Я в Париже до перестройки, пока не стали закрывать наше бюро…

– Проклятая перестройка!

– …кормил весь русский Париж. Все приходили ко мне за заработком. За моей спиной стояла колоссальная организация – деньги для радио «Свобода» выдавал Конгресс США.

– Они теперь вам и пенсию платят неплохую.

– Да. Они ввели меня тогда в cadres superieur, – как это по-русски?

– По-русски это будет VIP. Или топ-менеджеры.

– Тут было интересно! Мне сразу предложили Мюнхен, но я категорически отказался.

– Конечно! Есть же Париж! Рабочий поселок Парижск. Говорят, это ваш термин?

– Да, мой. А на радио была хорошая обстановка. Тут собрались очень авторитетные авторы. Максимов, Галич, Синявский, Некрасов, Горбаневская…

– Неплохая компания!

– Хорошая. Мы набрали людей на парижскую организацию СП! По-хорошему. Потом приехал профессор Ефим Эткинд, из Питера. И художники были. Олега Целкова я встречал в Вене, я знал его по Москве. А у нас было вот что хорошо: я брал интервью – и тут же платил за это человеку деньги, доставал из кармана. И конечно, глазища у него на лоб. Причем не австрийскими шиллингами я платил, а немецкими марками. Целков тогда сказал: «Пусть я тут умру под забором, но все равно я рад, что уехал». Я ему сказал, чтоб он успокоился, под забором он не умрет. Некоторым тут было, конечно, очень трудно. Сережа Довлатов…

– Его же выгнали с работы, со «Свободы», – а вы его восстановили.

– Да, я восстановил. Более того: я дважды его восстанавливал. Меня послали в Нью-Йорк проверять кадры. Видимо, они тем, кто там работал, не очень верили. И Довлатов мне рассказал про всю обстановку…

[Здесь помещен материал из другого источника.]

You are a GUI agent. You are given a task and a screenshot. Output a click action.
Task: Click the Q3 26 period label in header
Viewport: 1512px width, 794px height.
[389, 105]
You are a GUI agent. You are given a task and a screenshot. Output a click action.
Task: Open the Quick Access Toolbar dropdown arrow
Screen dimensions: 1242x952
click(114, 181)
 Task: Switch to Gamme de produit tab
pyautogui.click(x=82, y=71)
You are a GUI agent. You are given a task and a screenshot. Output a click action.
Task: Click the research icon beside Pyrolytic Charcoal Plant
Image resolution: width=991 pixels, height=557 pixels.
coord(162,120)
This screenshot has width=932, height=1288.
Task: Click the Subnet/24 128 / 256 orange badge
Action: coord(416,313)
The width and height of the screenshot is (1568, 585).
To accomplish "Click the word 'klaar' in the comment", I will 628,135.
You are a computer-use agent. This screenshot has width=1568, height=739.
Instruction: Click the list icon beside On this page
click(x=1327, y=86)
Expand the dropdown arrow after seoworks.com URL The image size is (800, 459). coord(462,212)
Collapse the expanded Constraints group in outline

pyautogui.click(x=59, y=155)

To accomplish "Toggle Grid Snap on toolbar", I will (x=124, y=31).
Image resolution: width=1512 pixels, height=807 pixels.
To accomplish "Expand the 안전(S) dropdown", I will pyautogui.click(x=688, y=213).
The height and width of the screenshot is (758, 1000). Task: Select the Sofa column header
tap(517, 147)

– Конечно, собрались русские – и сразу интриги. Это нормально.

– Я действительно ввел в нью-йоркское бюро Вайля и Гениса. Я увидел, что они сильные журналисты. А не только друзья Довлатова. И мне Довлатов сказал тогда: «Вот ты их взял – а ты думаешь, они тебе скажут спасибо?»


Гладилин много и подробно рассказывает о своих успехах на Западе в политической журналистике, вкус к которой ощутил именно там, – да и то сказать, что у нас была за пресса при Советах? Даже хуже чем сейчас. И снова рассуждает о том, из какой ситуации уезжал:

– Но я бы не уехал, если б знал, что в Москве всё начнут печатать! На месте Коротича, у которого в руках был самый популярный на тот момент журнал, – я бы никогда не уехал! И Евтушенко уехал…

– Вы с ним, кстати, не разговариваете тридцать лет.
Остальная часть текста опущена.